▶ Written request: Please rewrite every one of the records below with "hamburger navigation menu" replaced by "main navigation menu", leaving everything else unchanged.

▶ Items:
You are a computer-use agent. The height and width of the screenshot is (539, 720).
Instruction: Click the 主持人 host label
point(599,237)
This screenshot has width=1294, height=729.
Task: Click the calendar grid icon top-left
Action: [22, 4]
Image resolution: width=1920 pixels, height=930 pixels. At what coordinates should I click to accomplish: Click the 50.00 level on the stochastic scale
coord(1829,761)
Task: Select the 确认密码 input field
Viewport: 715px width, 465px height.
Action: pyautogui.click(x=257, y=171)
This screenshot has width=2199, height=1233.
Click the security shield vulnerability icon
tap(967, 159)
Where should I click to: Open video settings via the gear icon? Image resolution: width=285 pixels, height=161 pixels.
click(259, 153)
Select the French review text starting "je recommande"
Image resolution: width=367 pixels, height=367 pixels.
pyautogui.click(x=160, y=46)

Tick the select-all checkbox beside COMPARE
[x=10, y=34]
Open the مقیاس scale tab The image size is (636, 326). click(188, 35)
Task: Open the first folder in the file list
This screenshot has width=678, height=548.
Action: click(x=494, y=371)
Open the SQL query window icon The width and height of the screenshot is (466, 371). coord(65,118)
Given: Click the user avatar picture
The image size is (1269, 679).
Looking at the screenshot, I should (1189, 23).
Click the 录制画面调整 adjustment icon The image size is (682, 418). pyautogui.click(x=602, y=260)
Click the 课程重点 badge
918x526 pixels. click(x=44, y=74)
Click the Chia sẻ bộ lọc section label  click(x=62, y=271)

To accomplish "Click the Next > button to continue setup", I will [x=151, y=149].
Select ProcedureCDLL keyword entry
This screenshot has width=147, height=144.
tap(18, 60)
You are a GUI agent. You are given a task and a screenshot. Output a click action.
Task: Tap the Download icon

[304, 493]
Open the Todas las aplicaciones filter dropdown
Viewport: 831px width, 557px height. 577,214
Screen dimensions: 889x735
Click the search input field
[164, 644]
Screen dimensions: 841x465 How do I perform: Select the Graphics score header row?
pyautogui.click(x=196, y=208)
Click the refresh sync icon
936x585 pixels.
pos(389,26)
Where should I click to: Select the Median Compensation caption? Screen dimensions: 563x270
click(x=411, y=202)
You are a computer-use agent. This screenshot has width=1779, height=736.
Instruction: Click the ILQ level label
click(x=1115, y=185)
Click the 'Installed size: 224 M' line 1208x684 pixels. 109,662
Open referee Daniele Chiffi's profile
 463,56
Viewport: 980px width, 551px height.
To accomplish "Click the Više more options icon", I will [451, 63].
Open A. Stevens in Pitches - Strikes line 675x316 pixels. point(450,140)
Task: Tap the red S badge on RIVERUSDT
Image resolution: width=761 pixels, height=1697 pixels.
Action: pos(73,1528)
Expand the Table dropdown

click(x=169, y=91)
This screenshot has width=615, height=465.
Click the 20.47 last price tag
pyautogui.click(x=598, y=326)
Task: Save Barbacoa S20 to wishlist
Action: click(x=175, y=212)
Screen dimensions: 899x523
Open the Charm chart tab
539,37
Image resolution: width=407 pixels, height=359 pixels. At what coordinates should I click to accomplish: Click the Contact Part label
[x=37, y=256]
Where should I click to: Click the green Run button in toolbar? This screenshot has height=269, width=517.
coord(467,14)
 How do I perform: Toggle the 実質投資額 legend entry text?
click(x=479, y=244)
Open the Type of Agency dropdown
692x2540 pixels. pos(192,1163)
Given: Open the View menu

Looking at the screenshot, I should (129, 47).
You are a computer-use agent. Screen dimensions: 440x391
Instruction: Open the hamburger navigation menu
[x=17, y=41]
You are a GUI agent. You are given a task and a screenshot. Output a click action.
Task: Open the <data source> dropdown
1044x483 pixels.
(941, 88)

▶ The solution:
You are a computer-use agent. The height and width of the screenshot is (539, 720).
Instruction: Click the 主持人 host label
point(599,237)
This screenshot has width=1294, height=729.
Task: Click the calendar grid icon top-left
Action: [22, 4]
Image resolution: width=1920 pixels, height=930 pixels. At what coordinates should I click to accomplish: Click the 50.00 level on the stochastic scale
coord(1829,761)
Task: Select the 确认密码 input field
Viewport: 715px width, 465px height.
Action: pyautogui.click(x=257, y=171)
This screenshot has width=2199, height=1233.
Click the security shield vulnerability icon
tap(967, 159)
Where should I click to: Open video settings via the gear icon? Image resolution: width=285 pixels, height=161 pixels.
click(259, 153)
Select the French review text starting "je recommande"
Image resolution: width=367 pixels, height=367 pixels.
pyautogui.click(x=160, y=46)

Tick the select-all checkbox beside COMPARE
[x=10, y=34]
Open the مقیاس scale tab The image size is (636, 326). click(188, 35)
Task: Open the first folder in the file list
This screenshot has width=678, height=548.
Action: click(x=494, y=371)
Open the SQL query window icon The width and height of the screenshot is (466, 371). coord(65,118)
Given: Click the user avatar picture
The image size is (1269, 679).
Looking at the screenshot, I should (1189, 23).
Click the 录制画面调整 adjustment icon The image size is (682, 418). pyautogui.click(x=602, y=260)
Click the 课程重点 badge
918x526 pixels. click(x=44, y=74)
Click the Chia sẻ bộ lọc section label  click(x=62, y=271)

To accomplish "Click the Next > button to continue setup", I will [x=151, y=149].
Select ProcedureCDLL keyword entry
This screenshot has width=147, height=144.
tap(18, 60)
You are a GUI agent. You are given a task and a screenshot. Output a click action.
Task: Tap the Download icon

[304, 493]
Open the Todas las aplicaciones filter dropdown
Viewport: 831px width, 557px height. 577,214
Screen dimensions: 889x735
Click the search input field
[164, 644]
Screen dimensions: 841x465 How do I perform: Select the Graphics score header row?
pyautogui.click(x=196, y=208)
Click the refresh sync icon
936x585 pixels.
pos(389,26)
Where should I click to: Select the Median Compensation caption? Screen dimensions: 563x270
click(x=411, y=202)
You are a computer-use agent. This screenshot has width=1779, height=736.
Instruction: Click the ILQ level label
click(x=1115, y=185)
Click the 'Installed size: 224 M' line 1208x684 pixels. 109,662
Open referee Daniele Chiffi's profile
 463,56
Viewport: 980px width, 551px height.
To accomplish "Click the Više more options icon", I will [451, 63].
Open A. Stevens in Pitches - Strikes line 675x316 pixels. point(450,140)
Task: Tap the red S badge on RIVERUSDT
Image resolution: width=761 pixels, height=1697 pixels.
Action: pos(73,1528)
Expand the Table dropdown

click(x=169, y=91)
This screenshot has width=615, height=465.
Click the 20.47 last price tag
pyautogui.click(x=598, y=326)
Task: Save Barbacoa S20 to wishlist
Action: click(x=175, y=212)
Screen dimensions: 899x523
Open the Charm chart tab
539,37
Image resolution: width=407 pixels, height=359 pixels. At what coordinates should I click to accomplish: Click the Contact Part label
[x=37, y=256]
Where should I click to: Click the green Run button in toolbar? This screenshot has height=269, width=517.
coord(467,14)
 How do I perform: Toggle the 実質投資額 legend entry text?
click(x=479, y=244)
Open the Type of Agency dropdown
692x2540 pixels. pos(192,1163)
Given: Open the View menu

Looking at the screenshot, I should (129, 47).
You are a computer-use agent. Screen dimensions: 440x391
Instruction: Open the main navigation menu
[x=17, y=41]
You are a GUI agent. You are given a task and a screenshot. Output a click action.
Task: Open the <data source> dropdown
1044x483 pixels.
(941, 88)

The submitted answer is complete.